Set in a dusty town in rural
California, the picture begins when spooky-eyed young waif Pinky (Sissy Spacek)
shows up for her first day of work at an aquatic rehab center for seniors. (Cue
grotesque shots of aging thighs descending into water.) Assigned to mentor
Pinky is gangly chatterbox Millie (Shelley Duvall), who inexplicably believes
herself irresistible to friends and suitors alike, even though she’s constantly
mocked and rebuffed. Pinky gravitates to Millie, and the two become roommates.
(Cue weird sequence of touring a semi-abandoned Old West theme park near
Millie’s apartment building.) As the story drags on—and on and on—Pinky covertly
studies her roommate and does little things to screw with Millie’s existence,
until finally the women arrive at some strange new level of understanding.
As
for what exactly that new level of understanding comprises, your guess is as
good as mine; even Altman has admitted he doesn’t know what the picture’s
ending means.
3 Women is filled with
ominous textures, such as guttural music cues and, at one point, an extended,
impressionistic montage of murder scenes and trippy artwork. There’s also a
recurring motif of vignettes seen through a veil of water, as if the story’s
events occur at some unknowable depth of consciousness. 3 Women is catnip for viewers who crave ferociously individualistic
cinema, because there’s no mistaking this ethereal symphony for an ordinary
movie. And, indeed, the picture has many respectable admirers: Roger Ebert is a
fan, and after a long period in which the film was commercially unavailable, it
was released on DVD by the Criterion Collection.
That said, is the movie actually
worth watching for mere mortals? Depends on what rocks your world. I found 3 Women pointless and tedious, little
more than self-indulgent regurgitation of personal dream imagery. Yet I admit
that I rarely enjoy movies lacking grounded narratives, and that I have mixed
feelings about Altman’s tendency to pick the scabs of human strangeness.

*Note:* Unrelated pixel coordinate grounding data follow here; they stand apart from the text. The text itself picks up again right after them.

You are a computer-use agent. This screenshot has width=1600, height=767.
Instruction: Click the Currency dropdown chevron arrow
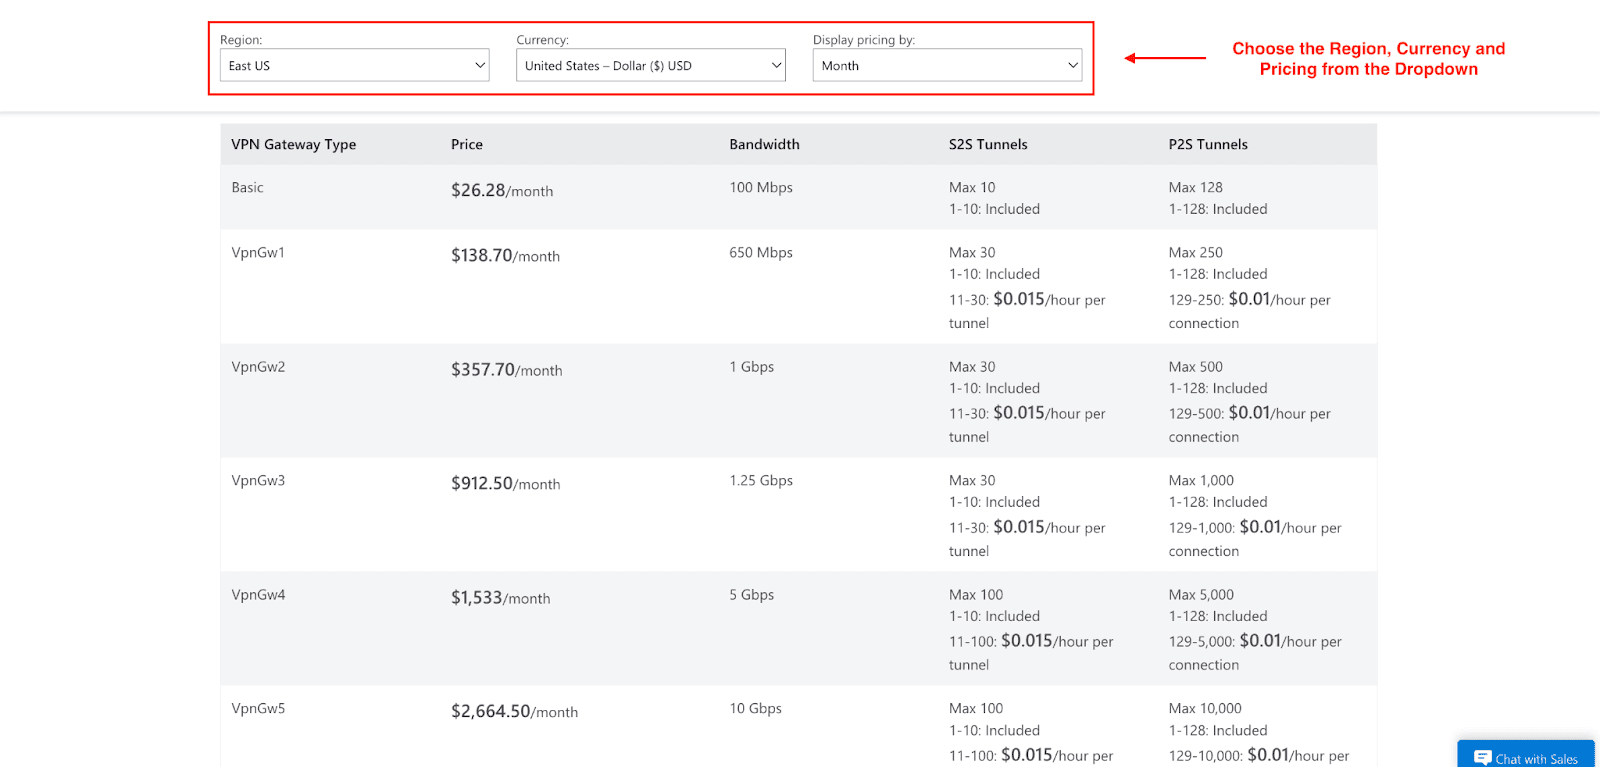[776, 65]
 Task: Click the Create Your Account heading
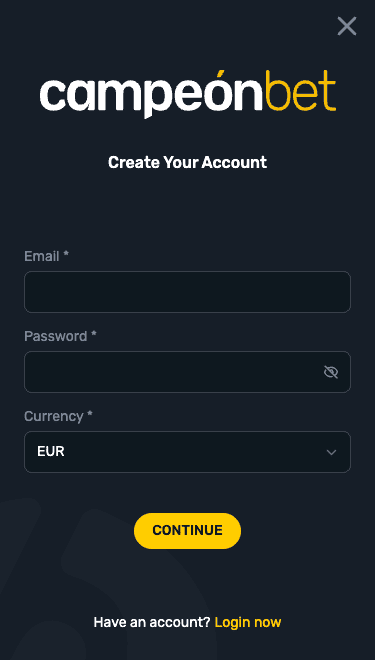point(187,162)

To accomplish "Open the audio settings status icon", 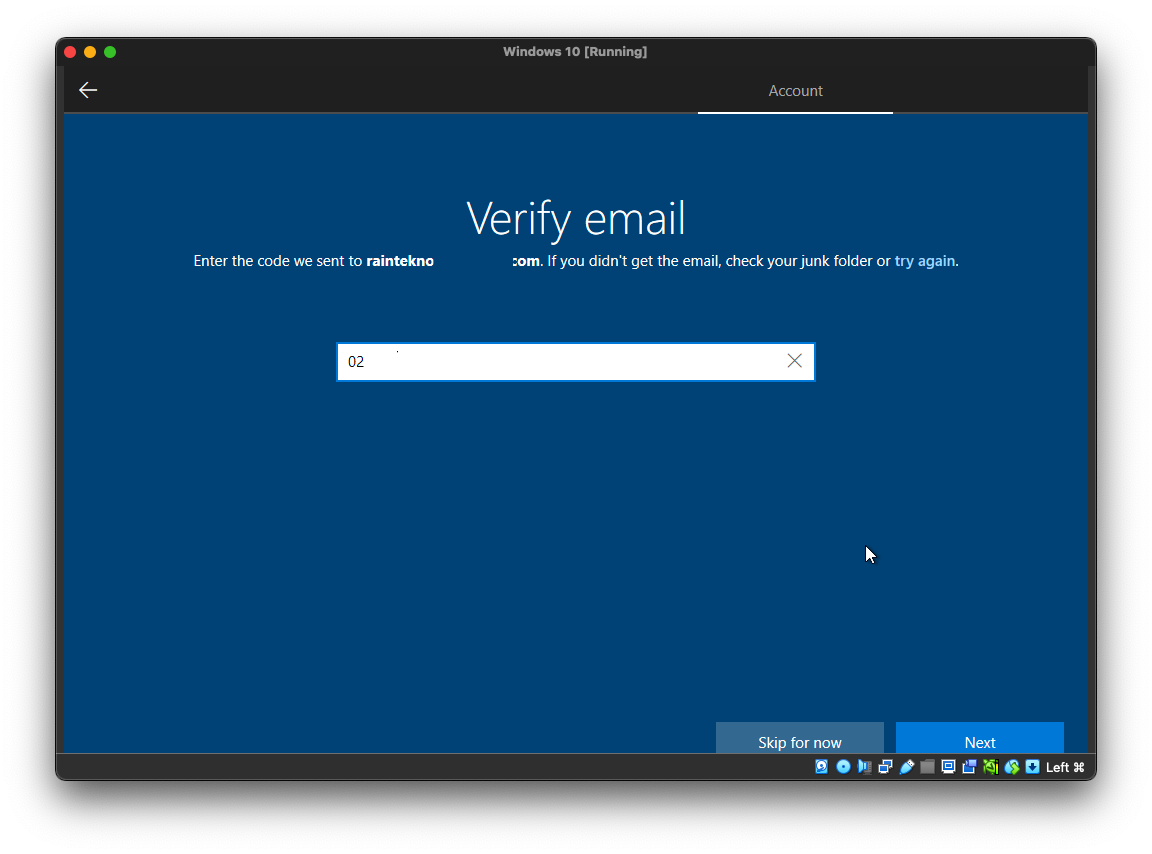I will 864,767.
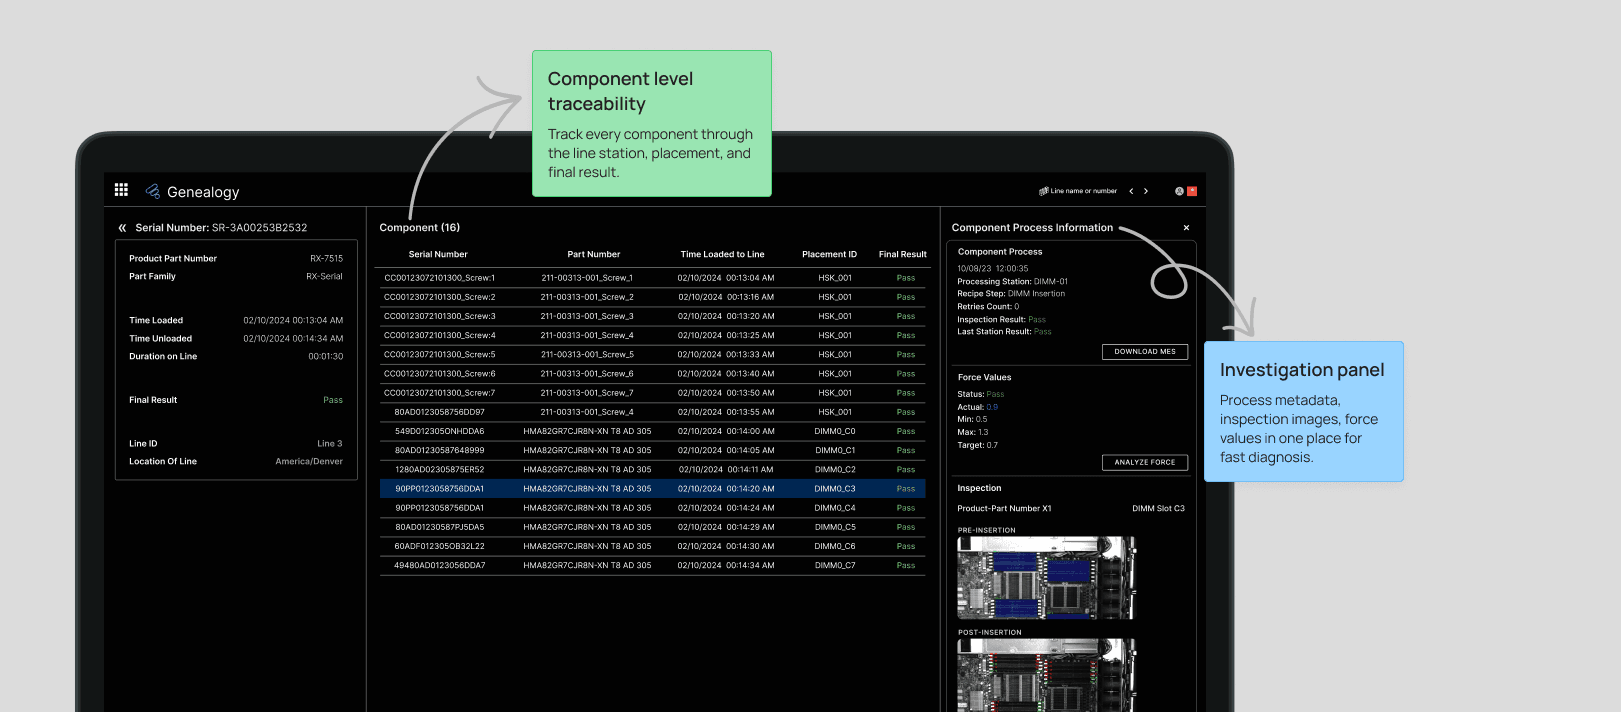Open the user profile avatar
This screenshot has width=1621, height=712.
pyautogui.click(x=1179, y=191)

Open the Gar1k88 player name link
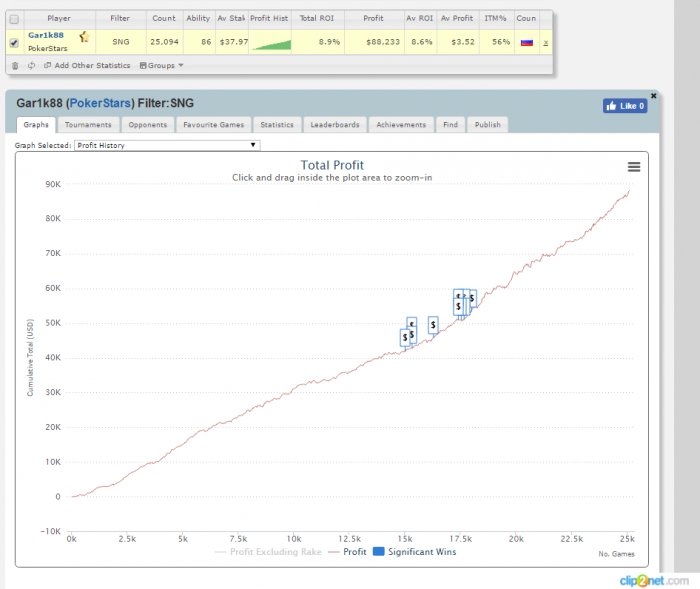click(46, 35)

However, the strength of a movie like 3
Women is that it’s a different experience for every viewer—where I saw only
ugliness, you may find beauty.
3 Women:
FREAKY
3 comments:
I can see how it's not for everyone but 3 WOMEN hit my sweet spot. I *loved* it! If you're interested, this is my own review from a few years back:
http://panicon4july.blogspot.com/2008/12/water-water-everywhere-robert-altmans-3.html
I love 3 Women, its what inspired me to declare Altman to be my favorite American director.
Sorry to read you didn't enjoy it.
I feel its about birth, growth, and the realizations that its up to yourself to be who we are, and not other people.
Anyways, I will continue to read some of your other entries.
That's an honest review: you missed the point... and will continue to miss the point for any film that doesn't have a concrete narrative. That's depressing. If film was only plot it would be totally boring. If it was free of ugliness, it would be Disney or Star Wars or some other childish crap.
But no, film is here to create a unique cinematic experience that no other form can manage. It does this through the very thing you disparage (not just here but in other reviews): imagery. Altman, at his best, is a master of unsettling juxtapositions of youth and age, beauty and ugliness, birth and death, humour and horror, concrete reality (the kitch) and ethereal subjectivity. 3 Women is Altman at his peak in all regards, an exploration of the phenomenological limits of personality and communication.
Regardless, I can give you some useful advice. Never watch a Stan Brakhage film!